Sarandon, a long-time political activist, says that after she had spoken out against the Iraq war, death threats and attacks by the American public and the media had left her feeling “very scared”.

Her experience mirrors that of another actress, Jane Fonda, who was marginalised as “Hanoi Jane” for opposing the war in Vietnam four decades ago.

Excerpts from an interview given by Sarandon to journalist Jonathan Dimbleby on ITV, a British commercial television network, were released today, and raise fundamental questions about the limits to free speech even in a democratic country in time of war.

While her critics would probably dismiss her reaction to the war as knee jerk, Sarandon complains that the way in which she and her family had been targeted by newspapers, radio phone-ins, teachers and people on the street because of her views was “horrifying”.

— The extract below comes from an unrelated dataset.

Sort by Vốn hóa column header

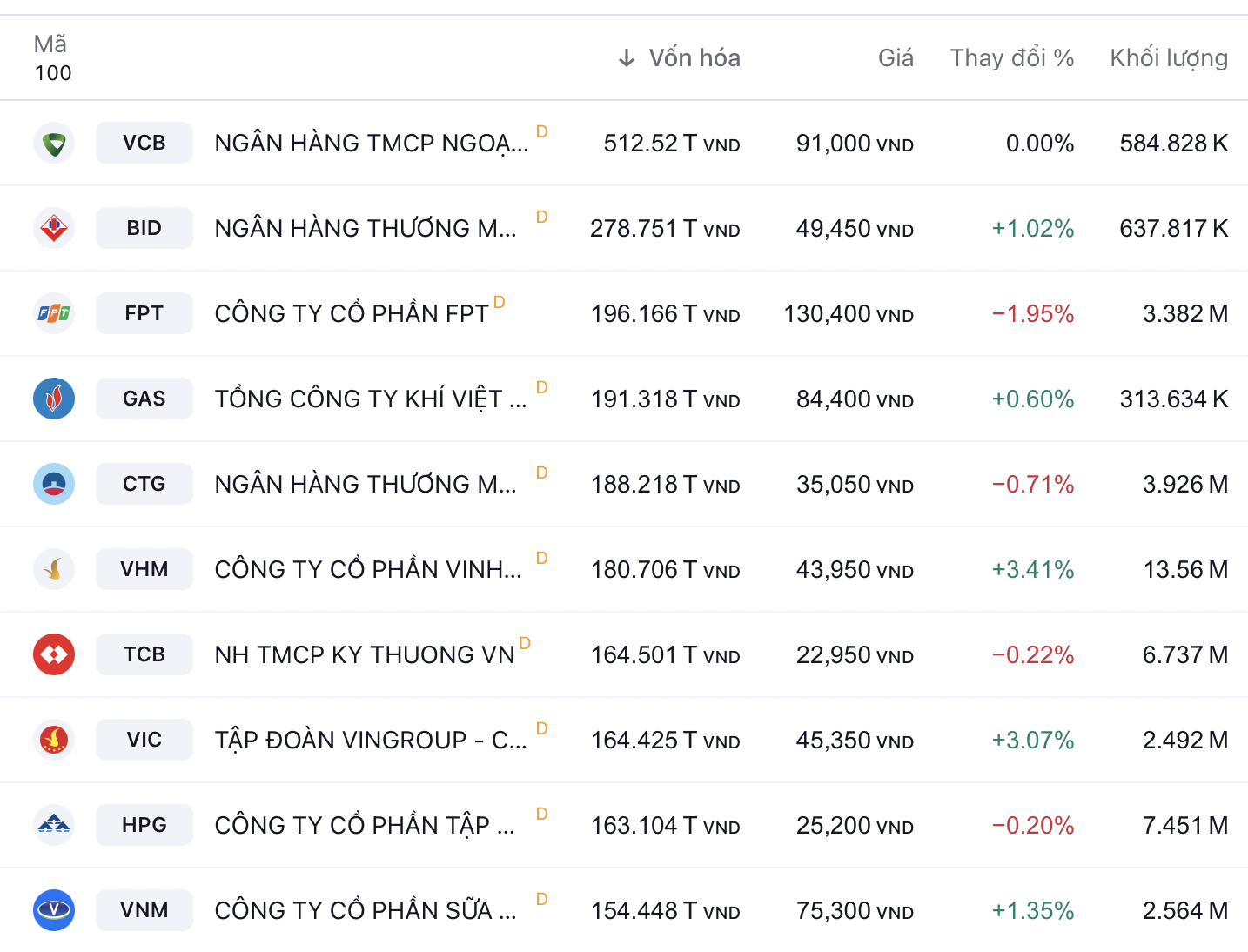pyautogui.click(x=694, y=58)
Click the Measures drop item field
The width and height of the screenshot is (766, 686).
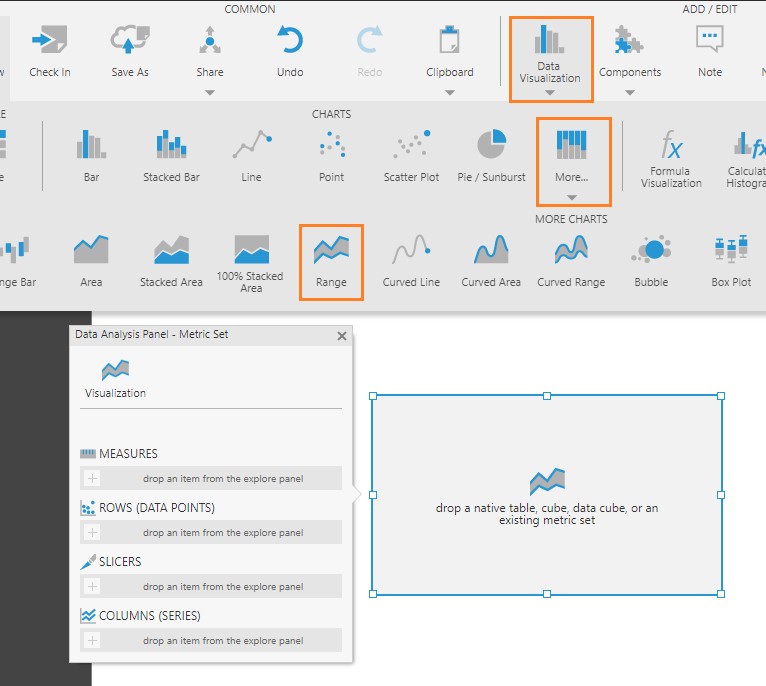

In Britain, it is fair to say that a vast majority of people now think the war was a mistake. Tony Blair’s stance has been that his critics are sincere but mistaken and that, as Prime Minister, he had to take very difficult decisions. However, many British Muslims have felt that their loyalty to Queen and country was questioned when they opposed the war.

Sarandon says she was labelled a “Bin Laden lover” for asking questions about the US invasion of Iraq ? rather in the manner in which white Americans who supported the black civil rights movement in the 1960s were dubbed “nigger lovers”.

The actress argues that there should have been more debate before the war was launched, but people who questioned the government’s policy were labelled un-American, and had smears and death threats directed at them.

“I don’t think that I ever thought someone would ever really kill me, although there were some people who said: ‘I’d like someone to knock her off.’ on the radio and stuff like that. And I don’t think that I thought that I’d really never work again, but when there is nobody else, when you look out on the field and everybody is quiet and they’re all looking away and nobody’s saying anything, it’s a really scary place to be,” she says.

Sarandon, who is hoping to play “Peace Mom” Cindy Sheehan in a film about a mother’s protest over her son’s death in Iraq, also criticises President Bush for hijacking the September 11 attacks to justify the war.

She also condemns the Democrats for failing to stand up to the Bush administration’s war machine.

“There was no reason for Hillary Clinton, for instance, to vote (for the war), for John Kerry to vote, they were protecting their reputations ? they didn’t want to seem un-American,” she argues. “They crumbled under the pressure of that moment and it was a very lonely, very scary time to ask a question. That’s a horrible condition to exist in a democracy.”